The Dark and Inhuman Side
The 18th and 19th century textile industry inventions triggered a revolution in the home based manual farmer-weaver industry. Countless family farmer-weaver enterprises could not compete, lost a substantial portion of the base of their living, and were forced into poverty. They had to become poorly paid labourers or move to work in the very mills that had overturned their lives.
Manchester city centre became encircled by densely-packed inadequate working-class quarters, in which residents lived and worked under appalling hygiene conditions. The prominent use of coal for heat and energy in homes and factories polluted the atmosphere. Often children were forced to work; the alternative was family starvation. Illiteracy amongst both children and adults was widespread.
In 1832 James Kay, a doctor, published “The Moral and Physical Condition of the Working Classes employed in the Cotton Manufacture in Manchester” which revealed the horror and degradation in which the workers existed and the toll it exacted on their families. For example, more than half of all children born to the working classes in Manchester died before their fifth birthday.

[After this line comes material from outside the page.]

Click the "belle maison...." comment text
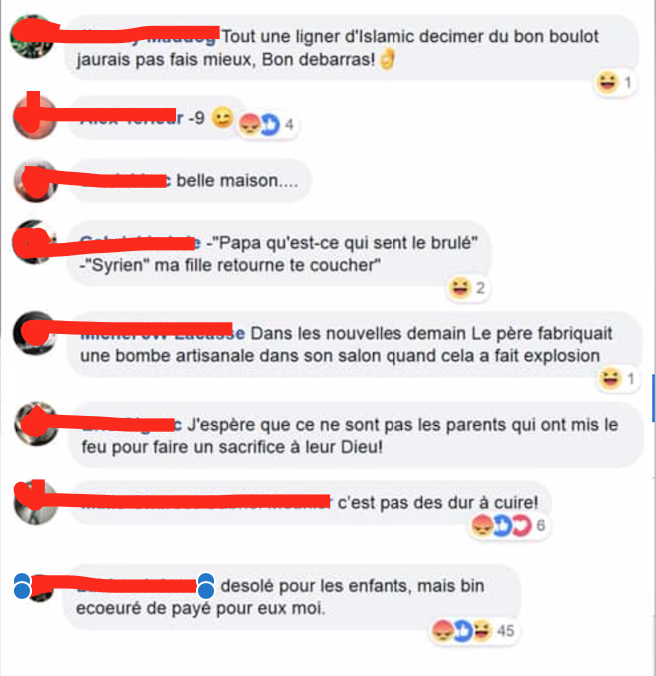The width and height of the screenshot is (656, 676). pos(237,181)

A French writer who visited Manchester in 1835, called it ‘this new Hades’ and added: ‘From this foul drain the greatest stream of human industry flows out to fertilize the whole world. From this filthy sewer pure gold flows.’

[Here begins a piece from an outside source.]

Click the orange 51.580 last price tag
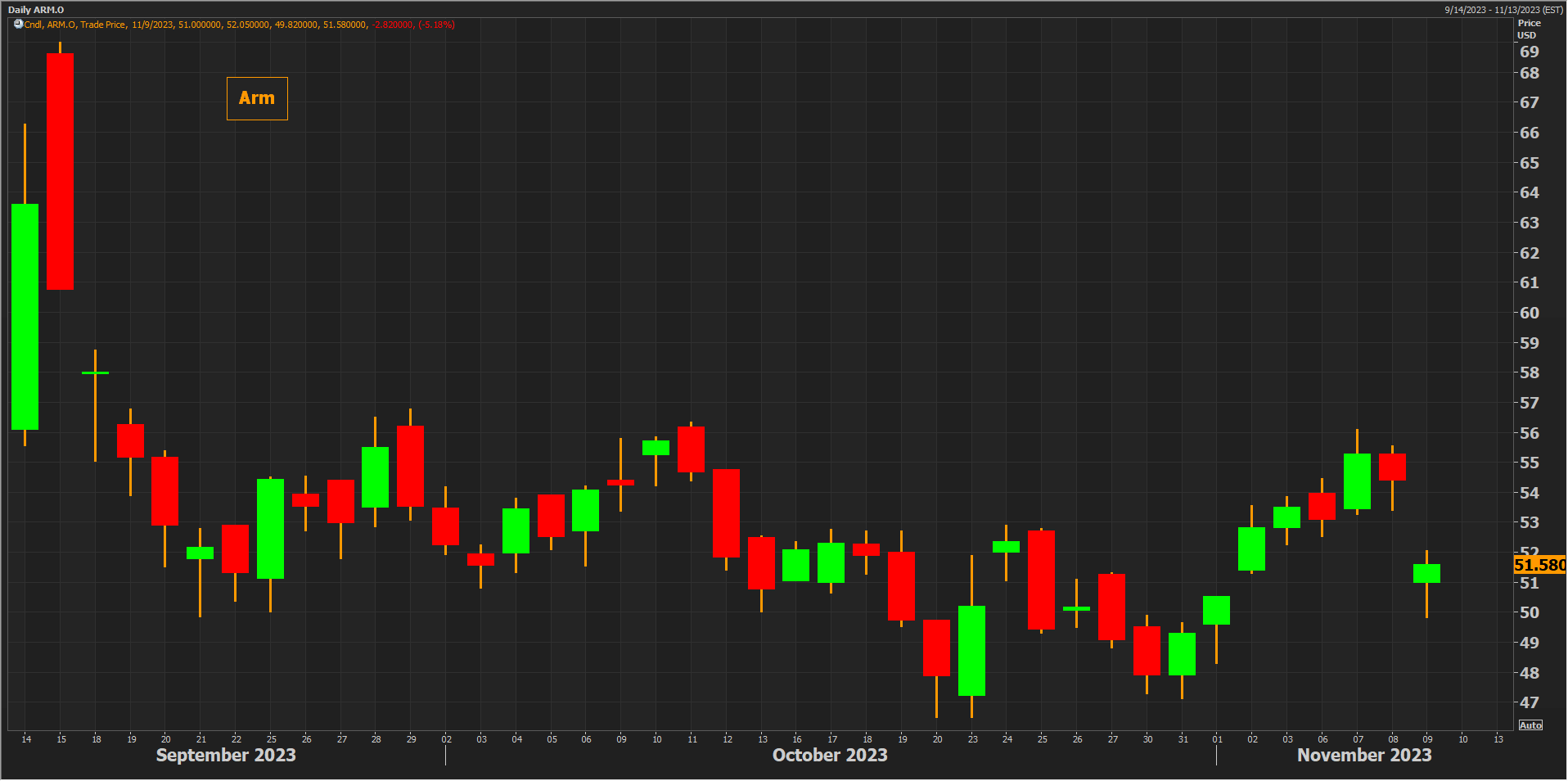This screenshot has width=1568, height=781. point(1539,565)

Population Growth and Immigration
Manchester became a magnet for many who wanted to learn and profit from the new way of doing things. This was particularly true for the emerging “commercial bourgeoisie” or Merchant Class in England and the Continent. Typically a trusted son or a clerk, earmarked by his talent for early promotion, was sent to Manchester to learn. Not unusually it happened that the fortunate student succeeded beyond expectations and Manchester replaced the home town as the centre of the family’s trading activities. Personal examples are my great grandfathers Herman Enke and Adam Eduard Lejeune.
Education
In the 18th Century illiteracy was widespread. Beginning around 1780 churches began to add Sunday Schools to their congregations until, in 1790 there were some 300,000 scholars attending Sunday Schools. Many congregations were assisted by private benefactors. Rules were drawn up to guide their governance; there was general agreement that Sunday Schools should be undenominational. Meanwhile, in London, a Day School for poor children was established and soon thereafter one in Manchester.

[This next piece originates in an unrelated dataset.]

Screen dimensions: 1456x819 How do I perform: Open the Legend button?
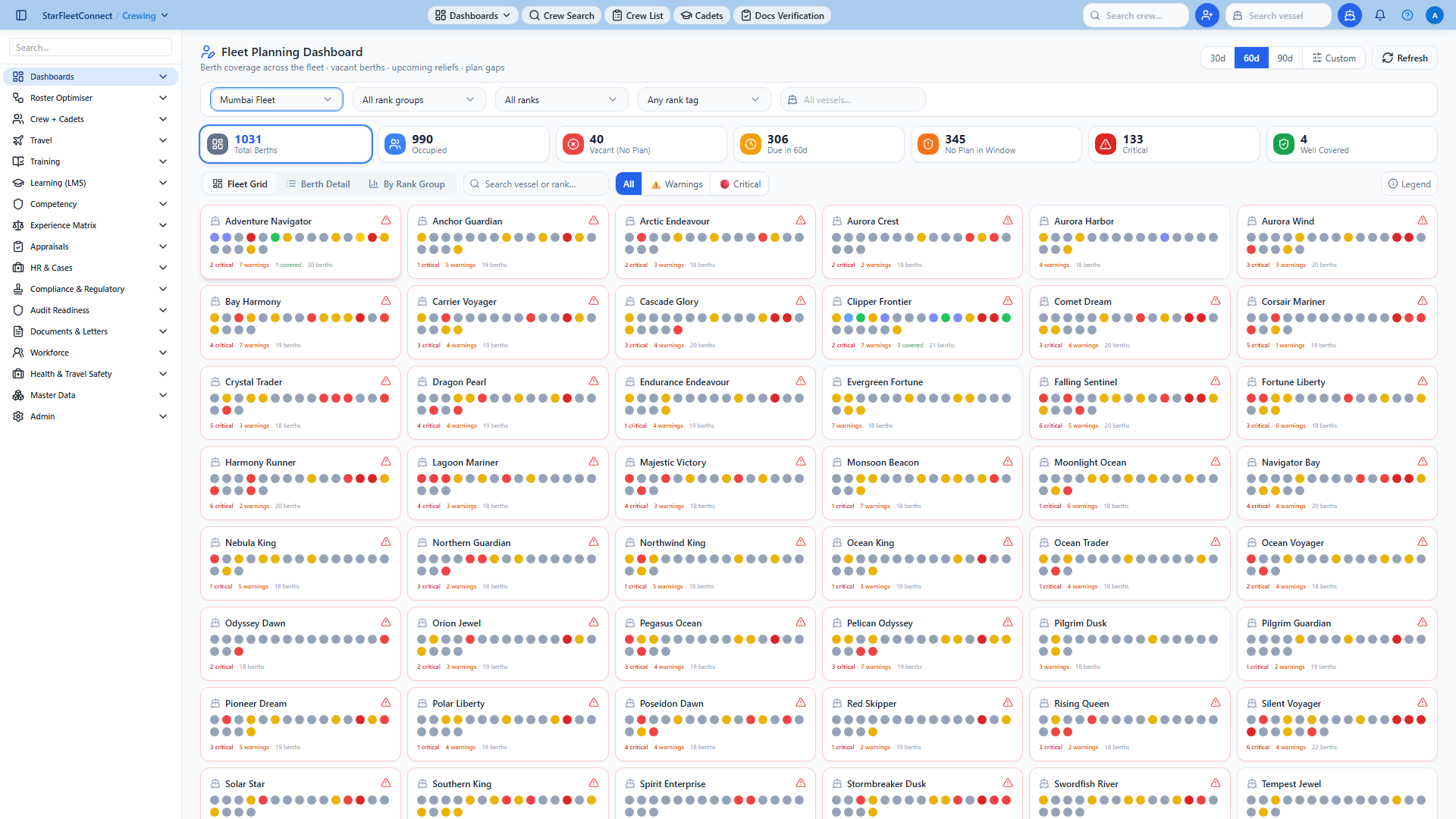click(1409, 184)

Meanwhile, nationally, in 1833 public administration of elementary education began and funds were provided as grants for school buildings. School districts were created in order to organize receipt of public funds and to report on their use. To test the efficacy of their use, inspection and control was introduced and almost immediately a disagreement arose as to the accuracy of reports from Manchester.
A Committee of the Manchester Statistical Society was created in 1834 and its subsequent investigation reported that
- one third of children age 5-15 received no instruction
- those attending “Dame” (daycare plus sparse primary education) schools derived little or no benefit from their attendance
- those attending common Day schools received, for the most part, “an extremely poor education, scarcely meriting the name owing chiefly to the ignorance and incapacity of the Masters who conduct them.”
Elementary Education Act 1870
- Primary and middle to Age 12
- Focus on working class
- Dispute about whether denominational or not
So that is a very broad brushed picture, incomplete because of time constraints, of the Manchester world into which Louisa Lejeune was born and grew up.